Andrew Mason was fired as CEO of Groupon Thursday.

Groupon Inc.’s board of director fired CEO Andrew Mason late Thursday, a day after the daily-deal company's shares went into a tailsping afater it released disappointing fourth-quarter earnings.

In a terse press release, Groupon said it named Executive Chairman Eric Lefkofsky and Vice Chairman Ted Leonsis to the newly created Office of the Chief Executive on an interim basis, while the company searches for a new CEO.

Mason, widely known for a quirky sense of humor, wrote in an email to employees that “After four and a half intense and wonderful years as CEO of Groupon, I’ve decided that I’d like to spend more time with my family. Just kidding – I was fired today.”

Mason, who co-founded the company, had no experience managing a major publicly company, and his exit did not come as a big surprise. “When you have a situation with shareholders, sadly, the easiest form of doing something is getting rid of the person at the top,” said Tom Kuczmarski, president of Kuczmarski and Associates, a Chicago consulting firm that specializes in innovation.

That said, Kucmarski criticized Groupon’s move. “I’m a huge fan of Andrew Mason’s. I mean, he’s the guy who founded this company and what is important is that he’s stayed up to this point,” Kuczmarski said.

In his Thursday letter, Mason took responsibility for Groupon’s disappointing performance, noting that the company’s shares have lost more than 75 percent of their value since Groupon’s offering in November 2011.

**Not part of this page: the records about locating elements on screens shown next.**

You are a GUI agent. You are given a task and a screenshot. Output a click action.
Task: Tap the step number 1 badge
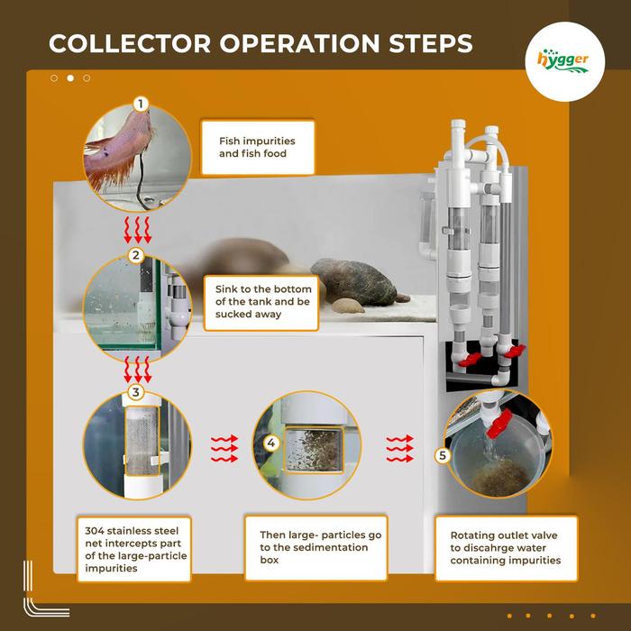click(x=139, y=105)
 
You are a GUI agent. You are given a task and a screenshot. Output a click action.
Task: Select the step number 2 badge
click(x=136, y=255)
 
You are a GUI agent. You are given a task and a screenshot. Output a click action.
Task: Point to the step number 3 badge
click(x=135, y=392)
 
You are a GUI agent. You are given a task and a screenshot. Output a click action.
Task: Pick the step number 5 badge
click(x=442, y=455)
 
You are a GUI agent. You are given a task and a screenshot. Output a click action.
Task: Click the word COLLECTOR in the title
click(x=127, y=43)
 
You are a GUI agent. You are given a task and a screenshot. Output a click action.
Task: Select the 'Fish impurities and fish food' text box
click(x=257, y=148)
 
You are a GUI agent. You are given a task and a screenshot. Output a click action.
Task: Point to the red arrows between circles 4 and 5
click(x=398, y=448)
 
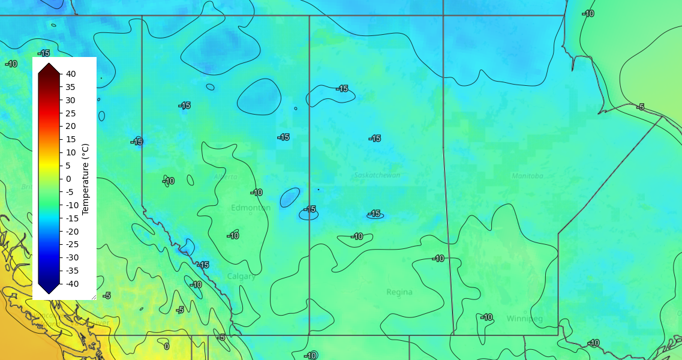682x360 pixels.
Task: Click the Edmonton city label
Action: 251,208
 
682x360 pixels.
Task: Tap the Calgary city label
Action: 241,277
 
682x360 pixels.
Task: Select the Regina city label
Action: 399,292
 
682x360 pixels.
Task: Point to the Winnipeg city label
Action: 524,319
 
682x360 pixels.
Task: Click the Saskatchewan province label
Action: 377,175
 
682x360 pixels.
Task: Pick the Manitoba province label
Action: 527,176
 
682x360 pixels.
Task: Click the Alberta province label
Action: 226,177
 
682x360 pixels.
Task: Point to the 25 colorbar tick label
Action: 71,113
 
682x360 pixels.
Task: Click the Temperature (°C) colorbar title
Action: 85,179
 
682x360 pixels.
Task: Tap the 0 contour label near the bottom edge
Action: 166,346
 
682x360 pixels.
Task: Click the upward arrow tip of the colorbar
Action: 49,62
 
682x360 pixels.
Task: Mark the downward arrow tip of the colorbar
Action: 49,295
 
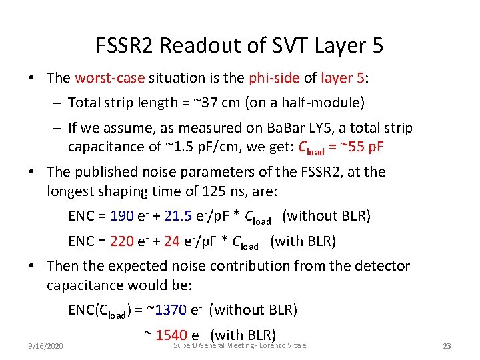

Groupon was the hottest new company in Chicago when it launched in 2008. Its small staff of a few dozen skyrocketed to more than 350 by 2009, according to Forbes magazine. Within 16 months, it had generated $1 billion in sales by offering consumers deep discounts on everything from local restaurant meals to laser surgery. By April 2010, valuation experts were putting a $1.5 billion price tag on the company.

That November, Google Inc. offered to buy Groupon for $6 billion, but Mason and his advisers thought the company was worth more. Groupon turned down the offer saying it wanted to focus on its own long-term growth.

But by 2011, Groupon still hadn’t turned a profit because of its huge marketing costs, which amounted to about – which added up to about $6 per coupon.

Groupon filed for an initial public offering in June, but accounting miscues caused a delay, and the stock ultimately closed after its first day of trading at $28 per share, which valued the company at almost $18 billion, but the stock has since tumbled as low $2.60 by November of 2012.

As of Thursday’s close, the company’s market capitalization stood at just $3 billion.

This week, Groupon posted a net loss of $81.1 million, or 12 cents per share, a showing that fell short of Wall Street estimates. The company’s stock fell to $4.24 Wednesday in after-hours trading. But after Mason’s resignation, shares rebounded, rising to $4.73 in after-hours trading on Thursday.

In his farewell email, Mason shared his insight on what went wrong and urged his employees to have confidence in moving forward. “My biggest regrets are the moments that I let a lack of data override my intuition on what’s best for our customers,” he wrote.

“You’re doing amazing things at Groupon and you deserve the outside world to give you a second chance.”